[Vregt, Joannes Franciscus]
VREGT (Joannes Franciscus), geb. 9 Sept. 1822 te Amsterdam, overl. 7 Mrt. 1892, zoon van Joes Vregt en Joanna Peypers. Na op het admissie-examen van 9 Sept. 1834 als ‘te jong’ afgewezen te zijn voor het klein-seminarie Hageveld te Voorhout, begon hij 1 Oct. 1835 aldaar zijn lagere studiën, bekroond door den 1en prijs in de Wijsbegeerte, waarin Mgr. Broere zijn leermeester was.

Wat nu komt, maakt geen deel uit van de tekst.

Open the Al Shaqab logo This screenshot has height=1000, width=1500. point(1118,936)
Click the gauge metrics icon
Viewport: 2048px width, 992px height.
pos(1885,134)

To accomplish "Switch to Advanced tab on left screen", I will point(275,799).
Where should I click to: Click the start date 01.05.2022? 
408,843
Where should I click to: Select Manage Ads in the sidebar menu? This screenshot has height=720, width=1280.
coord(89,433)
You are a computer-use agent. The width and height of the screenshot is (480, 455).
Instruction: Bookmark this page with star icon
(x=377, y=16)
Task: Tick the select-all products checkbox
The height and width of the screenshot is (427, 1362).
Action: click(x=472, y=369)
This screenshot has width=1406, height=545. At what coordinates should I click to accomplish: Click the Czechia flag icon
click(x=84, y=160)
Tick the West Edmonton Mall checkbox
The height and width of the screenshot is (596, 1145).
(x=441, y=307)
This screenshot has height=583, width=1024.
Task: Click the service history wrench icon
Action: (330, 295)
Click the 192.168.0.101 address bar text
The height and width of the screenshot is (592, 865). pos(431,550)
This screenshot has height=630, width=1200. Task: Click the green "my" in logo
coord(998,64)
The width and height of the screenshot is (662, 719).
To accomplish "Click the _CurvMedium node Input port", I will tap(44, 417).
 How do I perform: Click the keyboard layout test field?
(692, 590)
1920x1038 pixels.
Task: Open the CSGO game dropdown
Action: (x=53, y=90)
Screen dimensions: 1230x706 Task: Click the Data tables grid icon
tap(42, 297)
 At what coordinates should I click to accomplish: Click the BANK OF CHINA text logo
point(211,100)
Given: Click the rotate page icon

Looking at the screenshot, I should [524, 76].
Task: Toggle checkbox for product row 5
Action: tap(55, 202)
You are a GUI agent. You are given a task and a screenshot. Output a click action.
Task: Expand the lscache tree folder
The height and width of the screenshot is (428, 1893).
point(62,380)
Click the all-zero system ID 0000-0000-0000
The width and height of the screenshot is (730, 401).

Na ruim driejarig verblijf op het groot-seminarie te Warmond werd hij 7 Maart 1846 priester gewijd door Mgr. v. Wyckerslooth. Achtereenvolgens werd hij kapelaan te Haarlem, te Amsterdam en in den Haag, waar hij naast vurigen zielenijver uitblonk door geheel bizondere milddadigheid; in dien tijd bracht hij uit bijdragen van hem zelven en van anderen een som van ƒ 4000 bijeen om een zieken klasgenoot in staat te stellen op ‘patrimonium’ gewijd te worden; toen deze kort na zijn wijding stierf, werd het geld bestemd tot een beurs voor priester-studenten. Vregt's hardhoorigheid bewoog den bisschop van Haarlem hem 1 Sept. 1854 ontslag te geven als kapelaan, waarna hij zijn secretaris werd, eerst te Sassenheim, sinds Mei 1855 te Haarlem. 4 Oct. 1863 volgde hij zijn vroegeren pastoor van den Haag op als kanunnik. 31 Mei 1874 werd hij door Haarlem's tweeden bisschop, Mgr. Wilmer, benoemd tot ‘kanselier’ om als zoodanig krachtig te kunnen medewerken aan het proces van heiligverklaring der H. Liduina. 31 Juli 1878 werd hij vicaris-generaal van Mgr. Snickers, tot welk ambt hij 15 Oct. 1883 herbenoemd werd door Mgr. Bottemanne. 11 Juli 1883 werd hij door Paus Leo XIII verheven tot geheim-kamerheer; 21 Maart 1889 volgde zijn aanstelling tot deken van Haarlem. Hij stierf op den 46en verjaardag zijner priesterwijding, 7 Maart
1892, werd den 11en d.a.v. begraven in het priestergraf te Overveen, waarbij de lijkrede werd gehouden door Mgr. A.J. Brouwer, toenmaals regent van Hageveld.